# Task item
Only these lines of the data below are wanted: the one with "ราคาทองคำ (209, 2007)", the one with "Reject All Cookies (1337, 1655)", and any lines between them, each repeated exactly.
*** Entries shown
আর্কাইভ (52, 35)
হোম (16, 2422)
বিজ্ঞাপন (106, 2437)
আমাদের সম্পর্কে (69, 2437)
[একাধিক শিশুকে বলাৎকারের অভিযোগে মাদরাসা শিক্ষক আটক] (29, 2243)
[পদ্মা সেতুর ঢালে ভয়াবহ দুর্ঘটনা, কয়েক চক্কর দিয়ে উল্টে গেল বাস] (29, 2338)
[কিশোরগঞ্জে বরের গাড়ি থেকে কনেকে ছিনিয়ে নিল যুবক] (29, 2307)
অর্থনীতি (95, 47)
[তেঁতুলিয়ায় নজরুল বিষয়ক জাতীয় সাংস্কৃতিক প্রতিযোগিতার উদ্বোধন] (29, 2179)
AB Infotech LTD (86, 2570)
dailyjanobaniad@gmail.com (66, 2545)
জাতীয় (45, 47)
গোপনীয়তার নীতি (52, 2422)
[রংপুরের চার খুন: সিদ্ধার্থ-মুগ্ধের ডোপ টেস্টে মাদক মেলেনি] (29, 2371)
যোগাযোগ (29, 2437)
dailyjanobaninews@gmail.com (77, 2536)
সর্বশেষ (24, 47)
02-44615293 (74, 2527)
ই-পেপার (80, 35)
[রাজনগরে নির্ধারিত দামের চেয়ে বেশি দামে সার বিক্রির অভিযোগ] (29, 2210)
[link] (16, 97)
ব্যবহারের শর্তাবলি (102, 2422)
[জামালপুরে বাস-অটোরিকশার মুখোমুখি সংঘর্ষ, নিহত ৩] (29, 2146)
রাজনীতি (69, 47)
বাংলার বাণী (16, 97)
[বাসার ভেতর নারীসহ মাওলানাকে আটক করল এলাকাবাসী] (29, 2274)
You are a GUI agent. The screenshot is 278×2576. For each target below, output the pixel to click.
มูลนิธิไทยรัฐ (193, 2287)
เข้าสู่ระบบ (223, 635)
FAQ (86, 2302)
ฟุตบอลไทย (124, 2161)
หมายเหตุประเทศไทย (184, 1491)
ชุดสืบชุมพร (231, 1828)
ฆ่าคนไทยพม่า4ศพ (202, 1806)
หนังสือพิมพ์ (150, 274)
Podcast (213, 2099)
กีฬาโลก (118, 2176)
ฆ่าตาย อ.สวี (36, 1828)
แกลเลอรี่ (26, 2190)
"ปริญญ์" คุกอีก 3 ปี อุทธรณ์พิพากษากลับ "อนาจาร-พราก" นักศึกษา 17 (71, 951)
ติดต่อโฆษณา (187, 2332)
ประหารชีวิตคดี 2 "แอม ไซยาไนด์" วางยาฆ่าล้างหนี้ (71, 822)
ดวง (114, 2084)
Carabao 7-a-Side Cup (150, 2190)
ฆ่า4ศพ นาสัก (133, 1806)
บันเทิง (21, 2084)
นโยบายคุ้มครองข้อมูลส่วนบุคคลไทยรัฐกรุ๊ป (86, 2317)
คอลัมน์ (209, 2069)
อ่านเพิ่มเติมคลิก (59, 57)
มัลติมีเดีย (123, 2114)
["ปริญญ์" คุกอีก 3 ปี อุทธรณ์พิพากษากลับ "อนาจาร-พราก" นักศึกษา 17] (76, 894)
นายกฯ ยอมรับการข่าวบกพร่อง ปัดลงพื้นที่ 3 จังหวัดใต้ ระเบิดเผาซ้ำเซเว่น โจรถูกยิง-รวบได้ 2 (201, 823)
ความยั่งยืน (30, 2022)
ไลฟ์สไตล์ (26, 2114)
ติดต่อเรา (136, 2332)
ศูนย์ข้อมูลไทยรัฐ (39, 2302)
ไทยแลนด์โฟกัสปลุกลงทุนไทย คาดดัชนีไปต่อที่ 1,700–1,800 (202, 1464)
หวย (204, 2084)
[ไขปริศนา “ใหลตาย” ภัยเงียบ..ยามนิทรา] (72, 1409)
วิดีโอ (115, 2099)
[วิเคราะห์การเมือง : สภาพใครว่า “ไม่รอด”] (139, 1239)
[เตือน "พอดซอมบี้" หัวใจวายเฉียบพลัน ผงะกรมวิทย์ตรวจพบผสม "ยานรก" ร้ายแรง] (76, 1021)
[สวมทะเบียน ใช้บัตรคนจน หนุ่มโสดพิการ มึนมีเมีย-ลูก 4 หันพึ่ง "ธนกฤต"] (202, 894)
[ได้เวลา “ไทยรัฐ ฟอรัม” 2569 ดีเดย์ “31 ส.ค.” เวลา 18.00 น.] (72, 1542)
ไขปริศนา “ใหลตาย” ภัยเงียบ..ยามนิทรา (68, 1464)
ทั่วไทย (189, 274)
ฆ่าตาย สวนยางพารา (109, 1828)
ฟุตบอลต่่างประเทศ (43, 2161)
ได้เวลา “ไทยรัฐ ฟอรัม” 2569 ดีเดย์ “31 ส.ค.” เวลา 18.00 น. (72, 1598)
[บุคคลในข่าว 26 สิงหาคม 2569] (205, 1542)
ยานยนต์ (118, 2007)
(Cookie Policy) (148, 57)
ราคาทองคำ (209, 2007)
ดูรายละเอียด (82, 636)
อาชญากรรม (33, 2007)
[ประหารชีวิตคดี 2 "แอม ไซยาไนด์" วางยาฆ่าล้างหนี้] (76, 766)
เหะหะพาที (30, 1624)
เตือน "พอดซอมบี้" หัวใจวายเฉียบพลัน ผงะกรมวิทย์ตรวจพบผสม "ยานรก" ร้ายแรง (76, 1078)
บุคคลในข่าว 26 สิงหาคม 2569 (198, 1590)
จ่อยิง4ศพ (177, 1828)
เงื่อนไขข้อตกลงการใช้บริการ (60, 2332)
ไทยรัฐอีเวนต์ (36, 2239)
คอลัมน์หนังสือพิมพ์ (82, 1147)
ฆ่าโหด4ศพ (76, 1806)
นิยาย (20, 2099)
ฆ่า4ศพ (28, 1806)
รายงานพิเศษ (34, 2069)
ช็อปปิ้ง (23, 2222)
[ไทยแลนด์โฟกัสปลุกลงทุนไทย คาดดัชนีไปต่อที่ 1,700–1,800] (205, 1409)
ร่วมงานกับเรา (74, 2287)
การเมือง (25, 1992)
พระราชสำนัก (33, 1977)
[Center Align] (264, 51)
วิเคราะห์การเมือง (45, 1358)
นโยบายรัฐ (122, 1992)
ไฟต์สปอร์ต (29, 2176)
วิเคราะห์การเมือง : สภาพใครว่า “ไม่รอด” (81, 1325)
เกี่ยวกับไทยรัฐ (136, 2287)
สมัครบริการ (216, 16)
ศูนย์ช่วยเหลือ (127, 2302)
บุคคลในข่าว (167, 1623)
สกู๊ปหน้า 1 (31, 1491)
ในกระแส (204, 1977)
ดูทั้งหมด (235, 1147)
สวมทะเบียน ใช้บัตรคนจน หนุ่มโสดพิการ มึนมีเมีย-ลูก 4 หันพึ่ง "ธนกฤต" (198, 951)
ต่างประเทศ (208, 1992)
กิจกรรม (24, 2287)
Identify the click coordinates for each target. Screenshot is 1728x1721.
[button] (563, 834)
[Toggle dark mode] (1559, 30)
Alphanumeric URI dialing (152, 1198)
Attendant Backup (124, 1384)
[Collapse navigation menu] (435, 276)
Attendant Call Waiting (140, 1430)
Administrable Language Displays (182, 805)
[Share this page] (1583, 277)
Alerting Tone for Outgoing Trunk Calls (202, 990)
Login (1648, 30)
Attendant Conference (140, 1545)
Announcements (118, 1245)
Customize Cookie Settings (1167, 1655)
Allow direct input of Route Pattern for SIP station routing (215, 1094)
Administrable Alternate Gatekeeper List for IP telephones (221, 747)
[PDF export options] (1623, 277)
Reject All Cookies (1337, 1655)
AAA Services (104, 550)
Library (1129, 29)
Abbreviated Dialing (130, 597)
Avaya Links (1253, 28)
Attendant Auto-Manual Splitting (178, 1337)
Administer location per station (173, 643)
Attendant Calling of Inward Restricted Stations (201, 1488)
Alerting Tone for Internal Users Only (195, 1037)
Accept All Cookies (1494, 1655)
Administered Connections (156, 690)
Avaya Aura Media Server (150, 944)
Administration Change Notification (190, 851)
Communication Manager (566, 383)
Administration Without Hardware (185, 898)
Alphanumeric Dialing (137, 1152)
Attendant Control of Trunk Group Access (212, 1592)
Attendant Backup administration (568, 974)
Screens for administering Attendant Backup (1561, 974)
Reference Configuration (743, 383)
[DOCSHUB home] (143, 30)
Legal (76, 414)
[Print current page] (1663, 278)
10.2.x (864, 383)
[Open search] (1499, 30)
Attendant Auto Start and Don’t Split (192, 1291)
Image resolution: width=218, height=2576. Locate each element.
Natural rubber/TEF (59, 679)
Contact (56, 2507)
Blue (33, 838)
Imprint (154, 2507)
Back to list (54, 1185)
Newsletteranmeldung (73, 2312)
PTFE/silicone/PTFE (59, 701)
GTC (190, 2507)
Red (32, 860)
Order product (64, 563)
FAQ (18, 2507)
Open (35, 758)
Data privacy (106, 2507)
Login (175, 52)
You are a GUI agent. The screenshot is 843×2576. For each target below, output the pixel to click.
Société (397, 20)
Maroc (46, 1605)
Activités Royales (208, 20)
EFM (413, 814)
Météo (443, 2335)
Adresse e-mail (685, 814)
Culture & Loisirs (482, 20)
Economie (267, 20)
******
# Exercise result
ราคาทองคำ (209, 2007)
ดูรายละเอียด (82, 636)
อาชญากรรม (33, 2007)
[ประหารชีวิตคดี 2 "แอม ไซยาไนด์" วางยาฆ่าล้างหนี้] (76, 766)
เหะหะพาที (30, 1624)
เตือน "พอดซอมบี้" หัวใจวายเฉียบพลัน ผงะกรมวิทย์ตรวจพบผสม "ยานรก" ร้ายแรง (76, 1078)
บุคคลในข่าว 26 สิงหาคม 2569 (198, 1590)
จ่อยิง4ศพ (177, 1828)
เงื่อนไขข้อตกลงการใช้บริการ (60, 2332)
ไทยรัฐอีเวนต์ (36, 2239)
คอลัมน์หนังสือพิมพ์ (82, 1147)
ฆ่าโหด4ศพ (76, 1806)
นิยาย (20, 2099)
ฆ่า4ศพ (28, 1806)
รายงานพิเศษ (34, 2069)
ช็อปปิ้ง (23, 2222)
[ไทยแลนด์โฟกัสปลุกลงทุนไทย คาดดัชนีไปต่อที่ 1,700–1,800] (205, 1409)
ร่วมงานกับเรา (74, 2287)
การเมือง (25, 1992)
พระราชสำนัก (33, 1977)
[Center Align] (264, 51)
วิเคราะห์การเมือง (45, 1358)
นโยบายรัฐ (122, 1992)
ไฟต์สปอร์ต (29, 2176)
วิเคราะห์การเมือง : สภาพใครว่า “ไม่รอด” (81, 1325)
เกี่ยวกับไทยรัฐ (136, 2287)
สมัครบริการ (216, 16)
ศูนย์ช่วยเหลือ (127, 2302)
บุคคลในข่าว (167, 1623)
สกู๊ปหน้า 1 (31, 1491)
ในกระแส (204, 1977)
ดูทั้งหมด (235, 1147)
สวมทะเบียน ใช้บัตรคนจน หนุ่มโสดพิการ มึนมีเมีย-ลูก 4 หันพึ่ง "ธนกฤต" (198, 951)
ต่างประเทศ (208, 1992)
กิจกรรม (24, 2287)
Identify the click coordinates for each target. Screenshot is 1728x1721.
[button] (563, 834)
[Toggle dark mode] (1559, 30)
Alphanumeric URI dialing (152, 1198)
Attendant Backup (124, 1384)
[Collapse navigation menu] (435, 276)
Attendant Call Waiting (140, 1430)
Administrable Language Displays (182, 805)
[Share this page] (1583, 277)
Alerting Tone for Outgoing Trunk Calls (202, 990)
Login (1648, 30)
Attendant Conference (140, 1545)
Announcements (118, 1245)
Customize Cookie Settings (1167, 1655)
Allow direct input of Route Pattern for SIP station routing (215, 1094)
Administrable Alternate Gatekeeper List for IP telephones (221, 747)
[PDF export options] (1623, 277)
Reject All Cookies (1337, 1655)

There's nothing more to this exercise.